Selected text
====================

Fast Answer for Busy Riders ⚡ (TL;DR)
The VSETT 11+ is the overall winner here for most riders: it rides beautifully, feels refined, and delivers that hyper-scooter thrill without demanding a military budget or a private barn to store it in. It's the better choice if you want absurd performance, real comfort and a still-sensible ownership experience in town and on fast suburban roads.
The MOSPHERA 72V is the right pick if you genuinely ride like a farmer with a licence to misbehave: forest tracks, fields, remote trails, mountain fire roads, security patrols. It's overbuilt, over-capable, and frankly overkill unless you really live off the tarmac.
In short: VSETT 11+ for fast-road and mixed urban riders who want a complete, fun, usable hyper-scooter; MOSPHERA 72V for off-road fanatics, landowners and professionals who truly need a silent electric tank.
Read on if you want the gritty details, the trade-offs and some hard-earned riding impressions before you drop several thousand euros on your next "toy".
Hyper-scooters used to be a niche within a niche: mad contraptions for a few speed-addicted weirdos. Today, they're serious car replacements and weekend thrill machines-and two of the most interesting contenders are the VSETT 11+ and the MOSPHERA 72V.
On paper, both promise ridiculous power, huge batteries and "motorcycle-level" speed. In reality, they are very different tools. One is a brutally quick, surprisingly civilised street cruiser; the other is a stand-up off-road tank built by a company that also thinks about border control and defence contracts.
If you're torn between a refined asphalt rocket and a Latvian-built steel sledgehammer on 17-inch wheels, keep reading-because choosing the wrong one will either waste a lot of money or a lot of capability.
Who Are These For, and Why Compare Them?
Both scooters live in the top tier of the market-these are not "I'll just try an e-scooter" purchases. You're spending serious money, and you're getting serious performance in return.
The VSETT 11+ sits in that sweet spot of the hyper-scooter world: insane acceleration, big battery, dual motors, but still recognisably a scooter. It's aimed at riders who want to crush commutes, blast group rides and cruise fast roads in comfort.
The MOSPHERA 72V, by contrast, is more "electric dirt bike you happen to stand on". It's designed for off-road, industrial and security work first, fun second, and urban commuting somewhere around tenth place. You compare it to the VSETT 11+ not because they're similar, but because someone cross-shopping "top-of-the-food-chain electric stand-up vehicle" will inevitably look at both and wonder: do I want a road beast, or a battlefield mule?
Design & Build Quality
Picking up the VSETT 11+ (or trying to) you immediately feel the "overbuilt but thought-through" approach. The aviation-grade aluminium chassis, dual stem and chunky swingarms give it the vibe of a serious road machine. Nothing feels flimsy; the stem lock has that reassuringly agricultural clunk when it latches, and there are no cheap plastics flapping in the wind. Yes, the colour scheme screams comic-book hero, but underneath the costume is a very solid frame.

====================

Supplied data
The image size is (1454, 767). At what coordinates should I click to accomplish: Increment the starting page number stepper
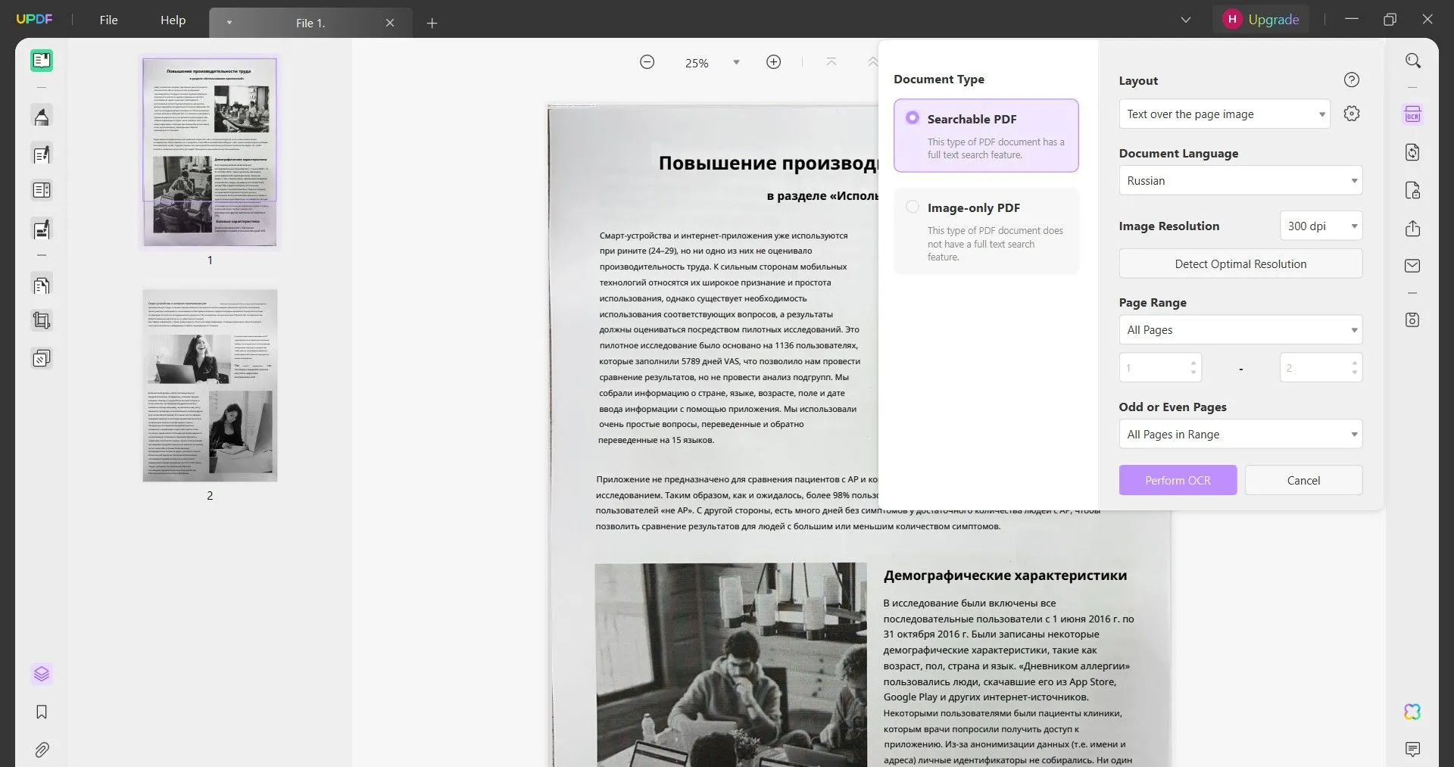click(1194, 363)
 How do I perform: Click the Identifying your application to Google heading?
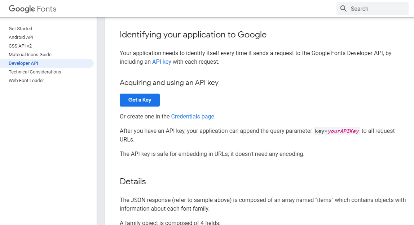pyautogui.click(x=193, y=35)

====================

Set exercise
Reproduce the passage of the scooter comparison verbatim, starting with "Both scooters live" and going on through "a battlefield mule?". Nothing in the listing is needed.

Solution for this exercise
Both scooters live in the top tier of the market-these are not "I'll just try an e-scooter" purchases. You're spending serious money, and you're getting serious performance in return.
The VSETT 11+ sits in that sweet spot of the hyper-scooter world: insane acceleration, big battery, dual motors, but still recognisably a scooter. It's aimed at riders who want to crush commutes, blast group rides and cruise fast roads in comfort.
The MOSPHERA 72V, by contrast, is more "electric dirt bike you happen to stand on". It's designed for off-road, industrial and security work first, fun second, and urban commuting somewhere around tenth place. You compare it to the VSETT 11+ not because they're similar, but because someone cross-shopping "top-of-the-food-chain electric stand-up vehicle" will inevitably look at both and wonder: do I want a road beast, or a battlefield mule?